3 Şubat 2009 Salı

itiraf ediyorum: suçluyum

Yine bir alıntıyla gireyim: "Beni en çok suçtan arınmışlığım tedirgin ediyor". Hasan Ali Toptaş'ın Bin Hüzünlü Haz adlı romanı işte bu cümleyle başlamakta. Tabii burada bir roman eleştirisi yapmayacağım ama bu cümlenin bende düşündürdükleri ve geçen gün yaptığım bir denemeden bahsedeceğim.

Bir alışveriş merkezine gittim. Kendime ufak bir not defteri ve bir tükenmez kalem aldım. Sonra da bir kafeye oturdum. Bir süre etrafımdaki insanları izledim. Ve sonra o anda orada işlemek isteyeceğim suçları yazmaya başladım. Bunları kimseye okutmayacağıma dair kendime telkinler veriyordum-ki okutmayacağım gerçekten de.  Epey pis şeyler hayal ettim, ve not defterinde birkaç sayfayı böyle doldurdum. Etrafta gezinen insanlara birer böcek, birer değersiz yaratık gibi baktım. Onların küçük dünyalarını yıkıvermek, ve böylelikle uykularından uyandırmak için provokatif eylemler tasarladım. Bu bana garip bir zevk de verdi doğrusu. Evet, bir an için kendi küçük dünyamda kendi küçük hayallerimden ibaret bir yaratık olduğumu unuttum ve kendimi onlardan yukarı bir yere koydum. O anda bütün değer yargılarından, bütün vicdan-insani duyarlılığımdan mümkün olduğunca kendimi soyutladım. Ve gördüm ki, insan bir özgürleşiyor, bir yaratıcı oluveriyor.

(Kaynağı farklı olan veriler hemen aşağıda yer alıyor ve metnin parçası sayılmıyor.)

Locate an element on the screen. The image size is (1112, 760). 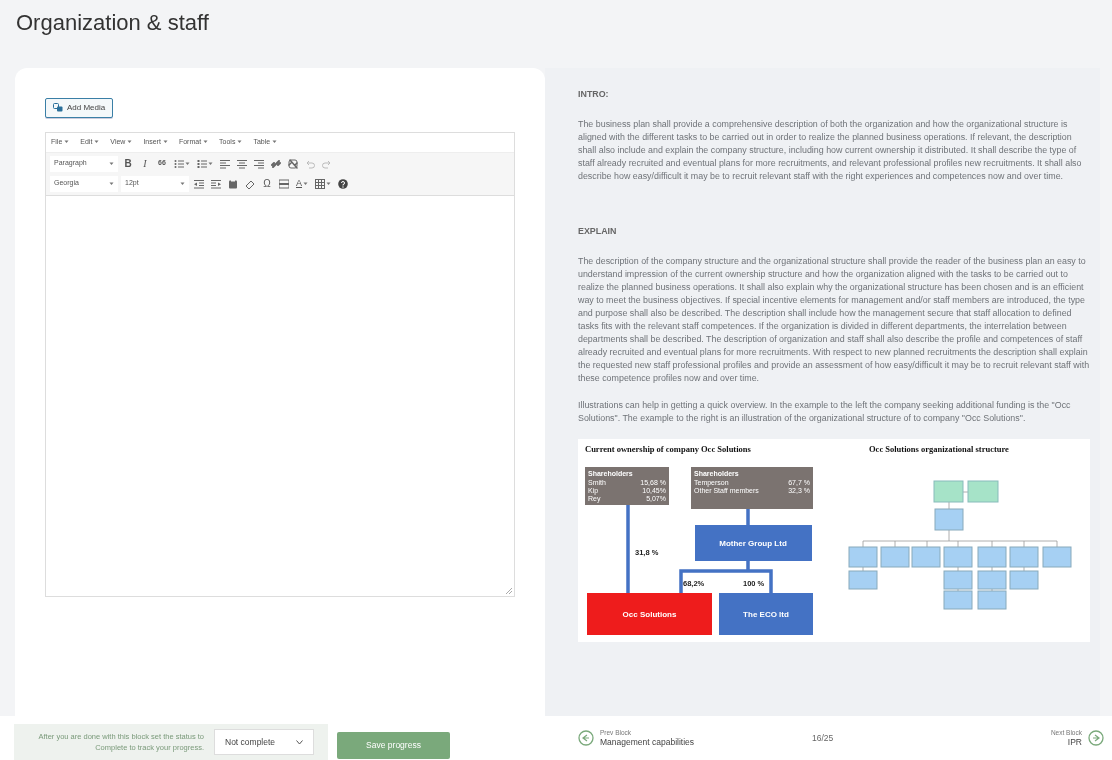
add-media-button: Add Media is located at coordinates (80, 108).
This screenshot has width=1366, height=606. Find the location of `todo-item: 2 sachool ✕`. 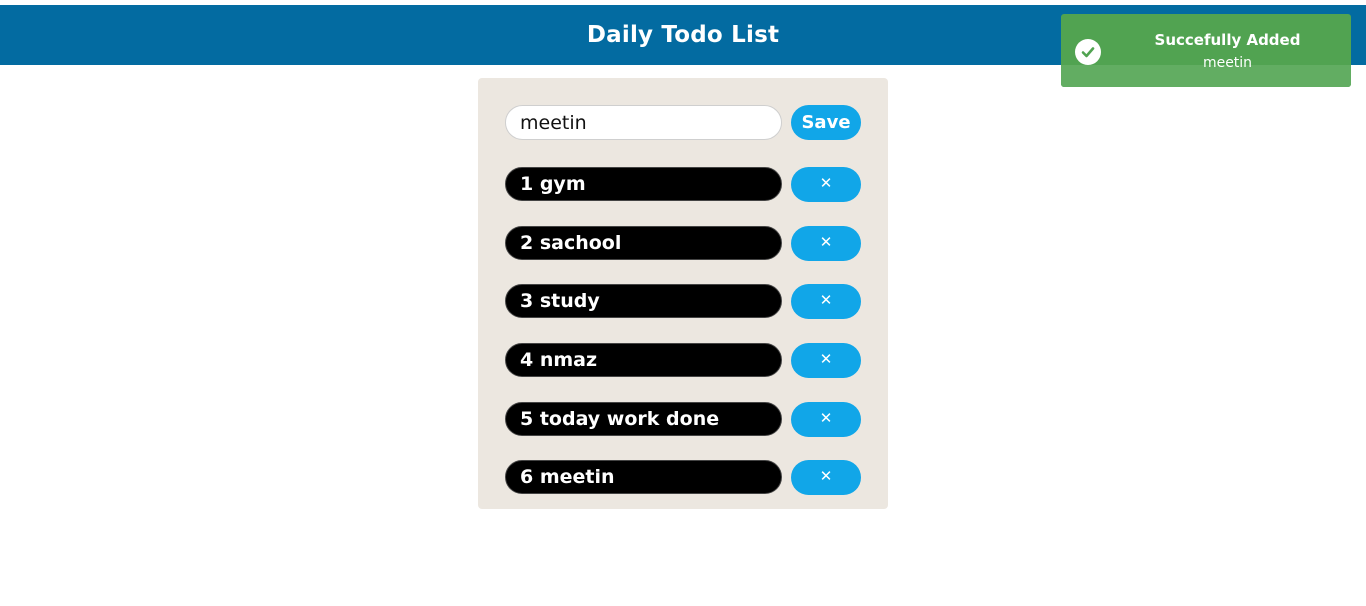

todo-item: 2 sachool ✕ is located at coordinates (683, 244).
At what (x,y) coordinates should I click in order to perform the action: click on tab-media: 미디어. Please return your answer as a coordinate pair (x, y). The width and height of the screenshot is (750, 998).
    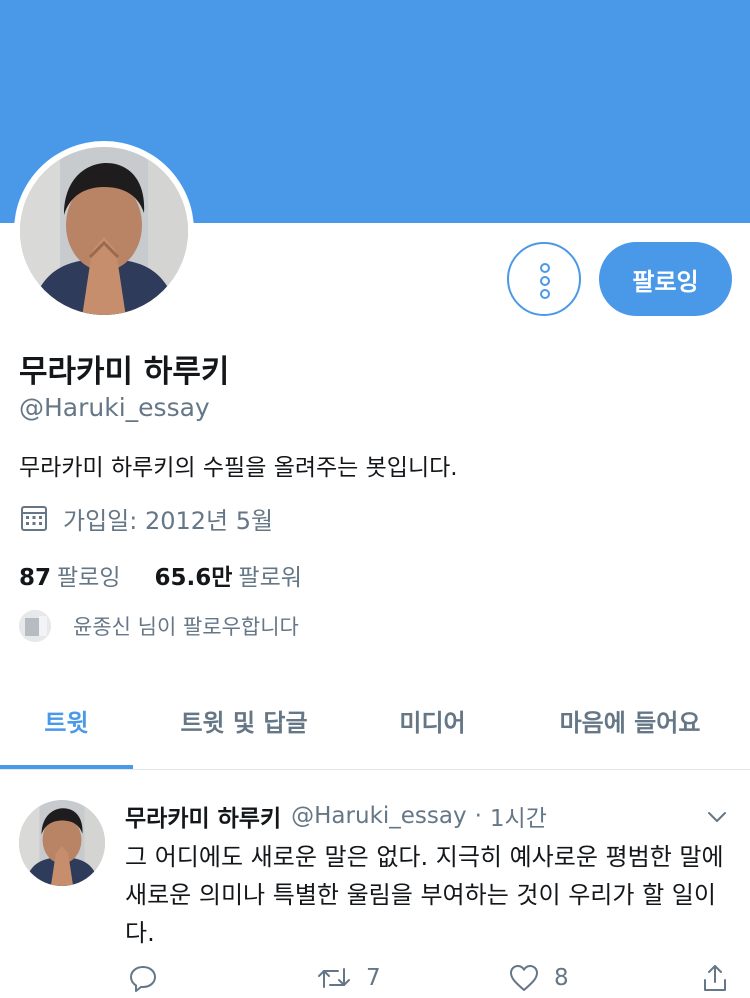
    Looking at the image, I should click on (432, 720).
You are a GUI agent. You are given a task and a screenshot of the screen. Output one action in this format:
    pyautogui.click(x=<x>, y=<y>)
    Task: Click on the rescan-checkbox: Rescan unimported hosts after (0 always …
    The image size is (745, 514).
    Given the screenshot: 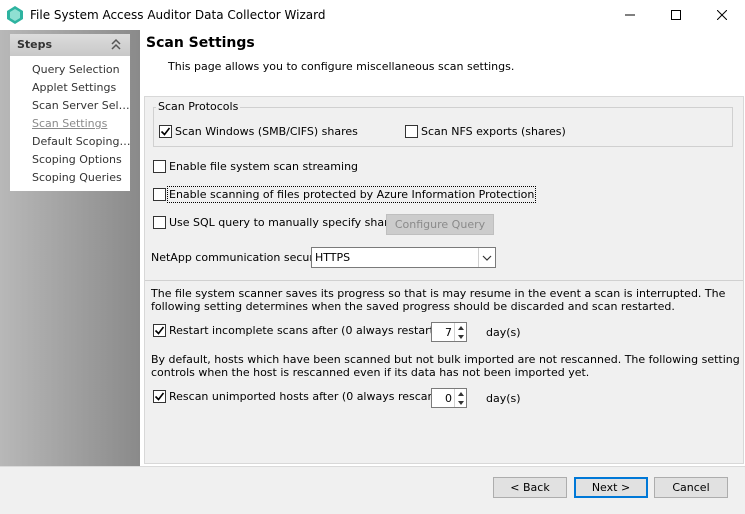 What is the action you would take?
    pyautogui.click(x=298, y=396)
    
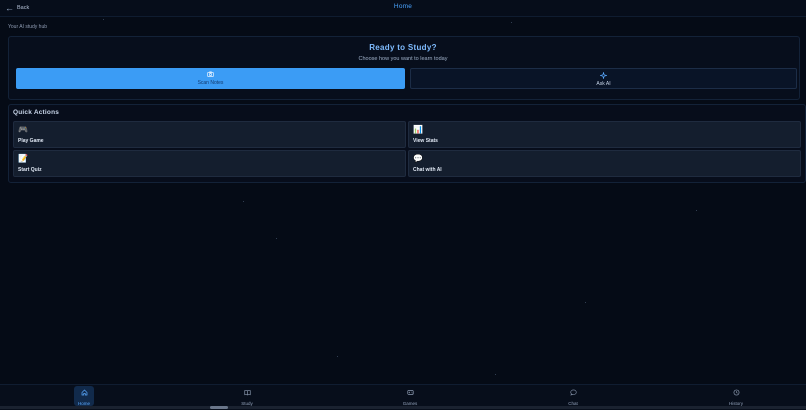 The image size is (806, 410). I want to click on scan-notes-button: Scan Notes, so click(210, 78).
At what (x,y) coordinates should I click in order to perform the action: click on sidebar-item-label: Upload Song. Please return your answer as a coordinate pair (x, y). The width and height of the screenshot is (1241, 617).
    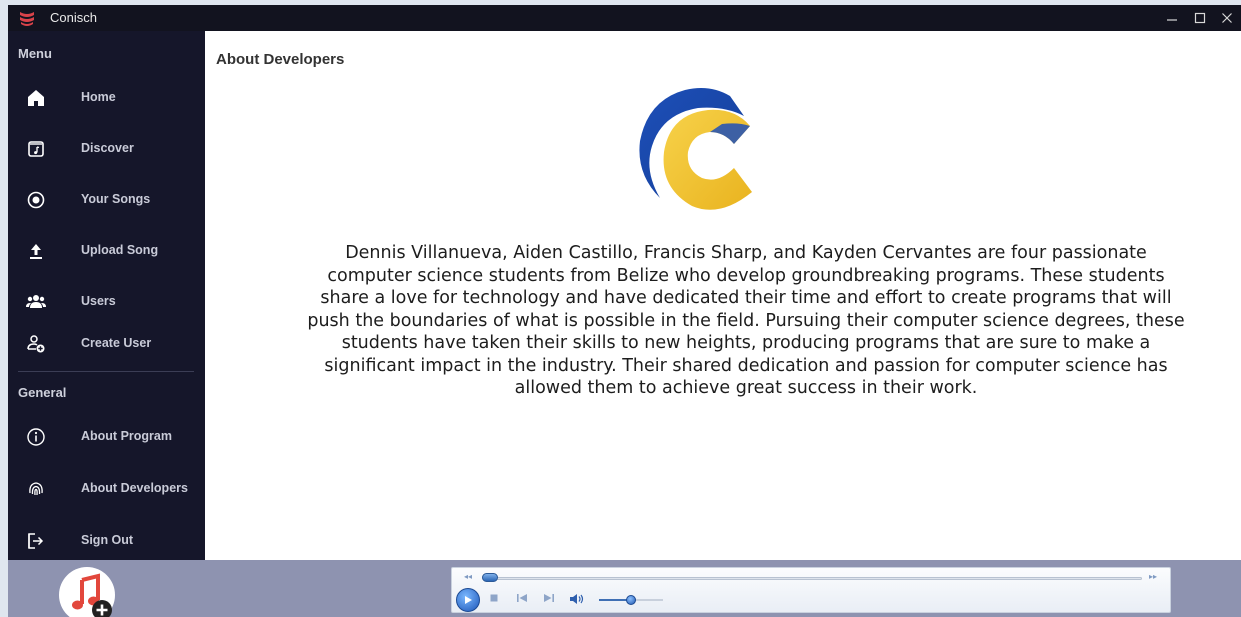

Peki bunu neden yaptım? İçimdeki bu suç işleme arzusu nereden kaynaklanıyor? Bu arzular mı beni kötü bir insan yapıyor, yoksa bütün insanlarda bu dürtü var da bunları engelleyebildiğimiz, veya görmezden geldiğimiz ölçüde mi "iyi" oluyoruz? Yani kötü birşey yapmamaya çalışmak, iyi olmamıza mı yol açıyor? Evet, biliyorum ki tanıdık veya tanımadık birine herhangi bir zarar verecek bir suç işlesem, yaşayacağım vicdan azabı, alacağın zevki sollayıp gider. Belki de böyle bir "değmez abi" diyerek suç işlemeye yanaşmıyoruz. 

Sıradan bir suçluyu ele alalım..ama burada ihtiyaç nedeniyle işlenen suçları değil de, gerçekten zevk ve kişisel tatmin uğruna işlenenleri düşünelim. Suç işleme arzusu o kadar yüksek mi de vicdanının sesini bastırıyor mu? Yoksa vicdanlarının sesi zaten kısık da suçu işleyip sonrasını umursamıyorlar mı? Ben birinin yanlışlıkla canını yaksam bile o anda içime zehir gibi bir endişe yayılır, korkarım. Öte yandan suçla ilgili her türlü görsel-yazınsal malzeme gayet hoşuma gider, suça dair oyunlar, filmler benim için ayrı bir zevktir. Mesela mükemmel suçu tasarlamaya çalışmak da güzeldir, bunlara kafa yormaktan hoşlanırım.

Dolayısıyla suç düşünce bazında kaldığı müddetçe, yani suçu tasarlamak, hayal etmek, ve kurgu olduğu müddetçe izlemek benim gibi bir çok insana inceden inceye bir zevk veriyor diye düşünüyorum. Ama iş uygulamaya gelince, o ihtimal bile ürkütüyor beni. 

Kimbilir, belki "yaşamak" da benim için böyle birşeydir..kurguda, idealde çok güzel, planlar-programlar-hedefler-hayaller çok güzel..Hayalgücünden birşeyler üretmek, veya başkalarının hayalgüçleriyle ürettiği şeylere tanık olmak da çok güzel. Ama yaşantının kendisi, gerçek dünyaya indiğim vakit müthiş zor ve olabildiğine sıkıcı!